Iron-deficient cells in the brain are mixing up central nervous system signals to the legs and arms, causing the irresistible urge to move the arms and legs and "creepy-crawly" sensations that characterize restless legs (limbs) syndrome (RLS), a Penn State College of Medicine study reports.
"Our previous studies established a physical cause for RLS showing certain cells in the brain were iron-deficient," said James R. Connor, Ph.D., professor and vice chair for neurosurgery, at Penn State's Milton S. Hershey Medical Center. "We have now found a sequence of events that may connect that cellular iron deficiency to the uncontrollable movements of the disorder."
Xinsheng Wang, M.D., Ph.D., postdoctoral fellow in Dr. Connor's laboratory, presented the study at the Society for Neuroscience scientific meeting, held in San Diego in October 2004. RLS affects 5 to 10 percent of the U.S. population. The sensations are relieved only by movement, and they become worse as the sun goes down, causing many nights of sleeplessness for those with RLS and their partners.
In normal individuals, cells in a portion of the middle brain, called the substantia nigra, control the production of tyrosine hydroxylase (TH), an enzyme. The cells also determine how much TH is phosphorylated, or activated. The active enzyme regulates the production of dopamine, a substance in the brain that transmits messages from the brain and central nervous system to the body, giving it instructions for normal functioning.

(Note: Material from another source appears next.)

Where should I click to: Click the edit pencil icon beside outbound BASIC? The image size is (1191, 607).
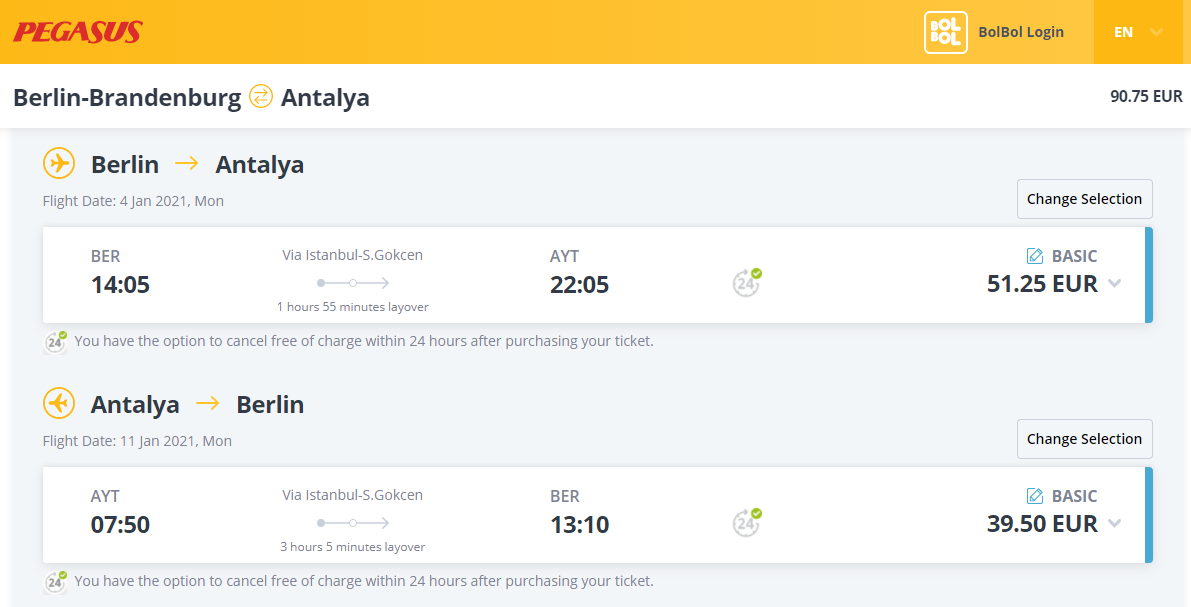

Dr. Connor's team found that people with RLS had high levels of active TH. Although this should result in more dopamine being made, in fact, the proper regulation of dopamine production is possible only with both active TH and adequate levels of iron.
"We think the 'active form' has lost its feedback mechanism," Dr. Connor says. "The cell is getting a signal that more dopamine is needed so TH is made and shifted to the active form, but the activity is compromised because less iron is available. If the iron was present in sufficient amounts, the feedback process would signal the cells to stop or slow TH production."
"This shows us that developmental iron deficiency can be reversed, but that extended iron deficiency cannot be," Dr. Connor said.
In a second study using a human cell culture model, his team exposed PC12 cells, which create dopamine, to a substance that removes iron from cells. As more of the substance was added to the cells and, consequently more iron was removed, the expression of TH grew, connecting the cellular iron deficiency to elevated TH in human cells.
In a third study, brain tissues from eight individuals with RLS were compared with tissues from the brains of five healthy individuals. The brain tissue was acquired through the Restless Legs Syndrome Foundation's brain collection at the Harvard Brain Bank. The autopsy analysis of the brains of those with RLS showed that iron-deficient cells from the middle brain expressed high levels of TH compared with the non-RLS group.
"These results continue to support the idea that the brain dopaminergic system is altered in RLS and that the differences in the dopaminergic system are consistent with insufficient iron," Dr. Connor explained.
These findings explain why some patients with RLS find relief from taking dopaminergic drugs. Although these drugs have not been approved by the U.S. Food and Drug Administration (FDA) for the treatment of RLS, they are used to calm tremors in those with Parkinson's disease. The dopaminergic agents replace dopamine in the brain and temporarily improve the nerve signal transmission to the body.
"Our next steps are to continue investigations of treatment strategies for RLS involving iron supplementation and dopamine agents to attempt to reach the normal balance between iron and dopamine in the brain," Dr. Connor stated.